* Task to carry out: An exact transcription is needed of the lines below from the one with "Screen dimensions: 1456x819" through the one with "Click the Peta", with no other lines and no pictures.
Start of Records for this task
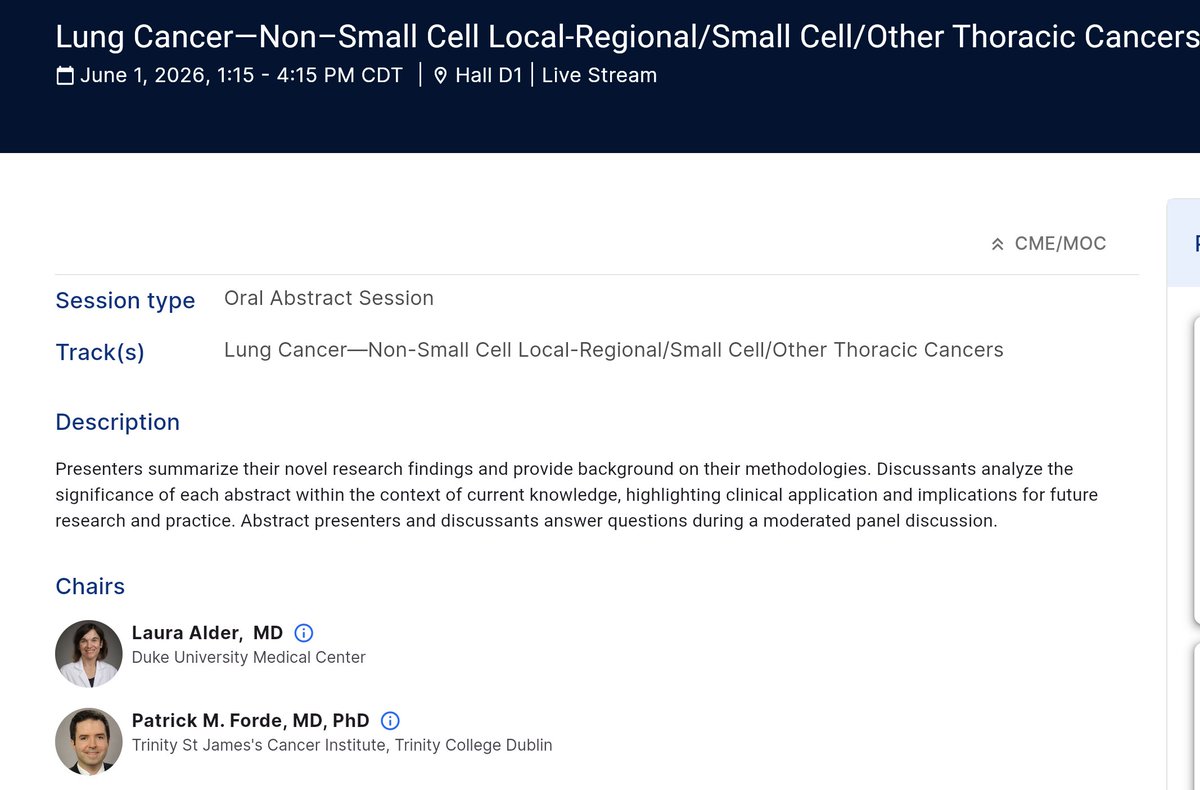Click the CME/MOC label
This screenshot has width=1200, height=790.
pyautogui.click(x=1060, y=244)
End of Records for this task
Start of Records for this task
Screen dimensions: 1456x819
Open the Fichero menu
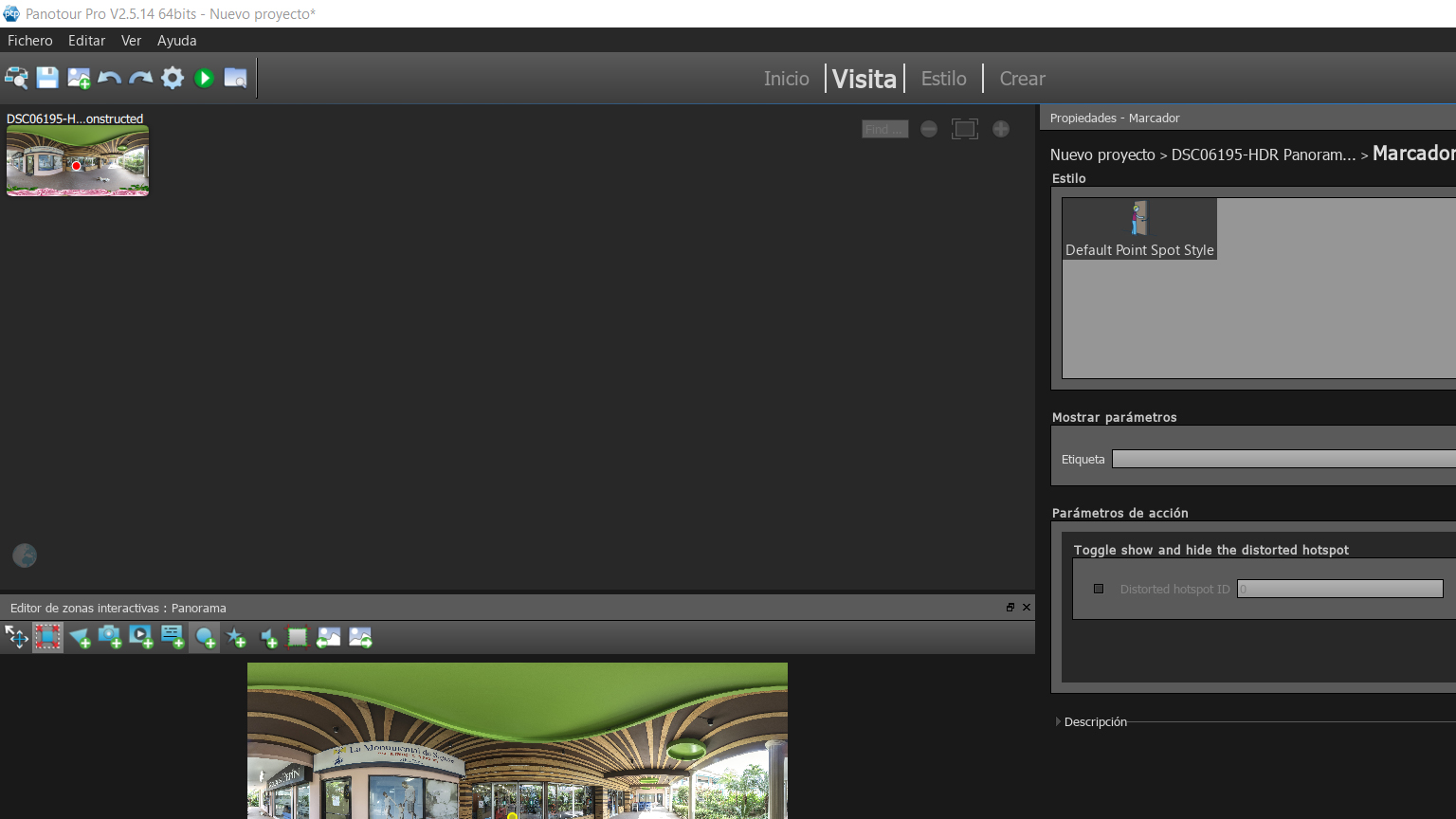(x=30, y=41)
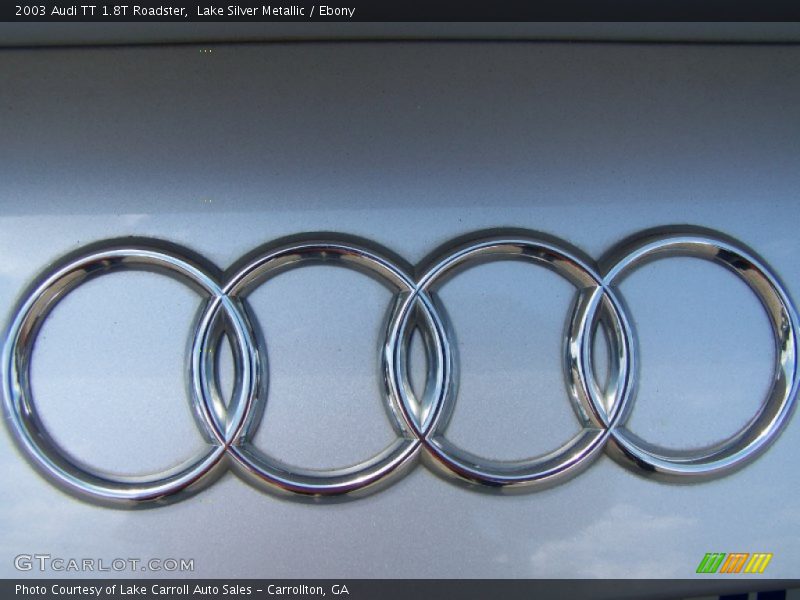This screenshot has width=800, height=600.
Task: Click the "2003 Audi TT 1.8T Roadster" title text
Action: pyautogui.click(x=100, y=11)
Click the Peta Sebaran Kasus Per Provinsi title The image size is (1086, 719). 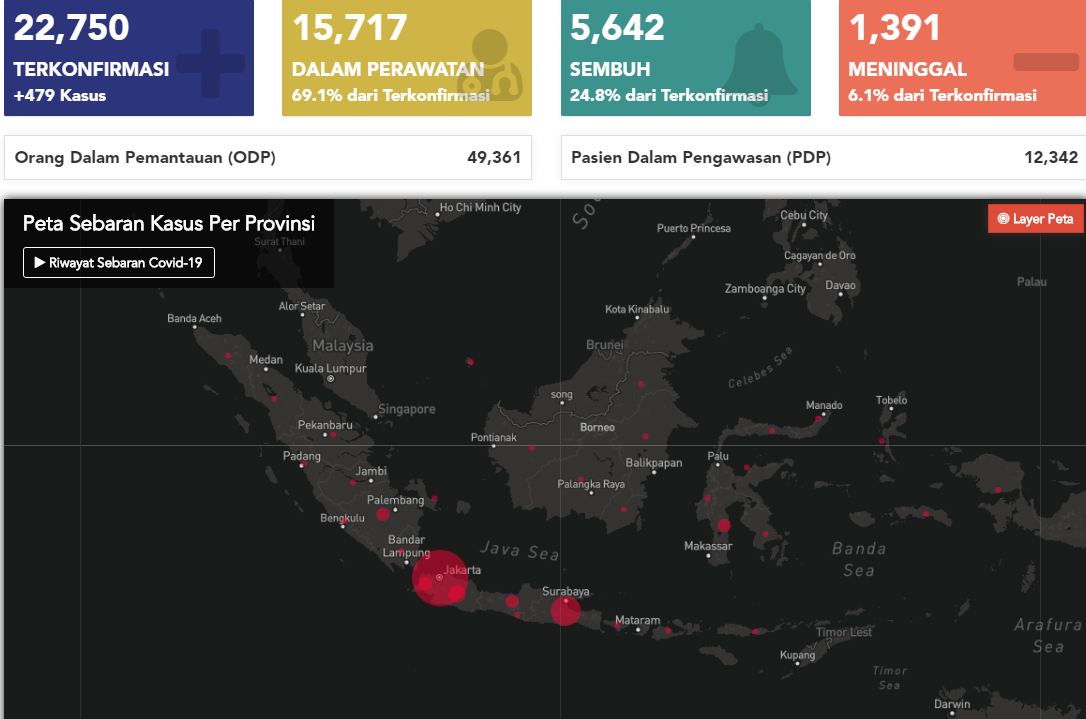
End of Records for this task
Start of Records for this task
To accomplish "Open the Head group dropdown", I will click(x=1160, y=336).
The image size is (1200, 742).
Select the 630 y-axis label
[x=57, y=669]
End of Records for this task
* Solution for this task:
Screen dimensions: 1456x819
Open the Fichero menu
(x=30, y=41)
This screenshot has width=800, height=600.
Task: Click the "2003 Audi TT 1.8T Roadster" title text
Action: pyautogui.click(x=100, y=11)
Click the Peta Sebaran Kasus Per Provinsi title The image size is (1086, 719). 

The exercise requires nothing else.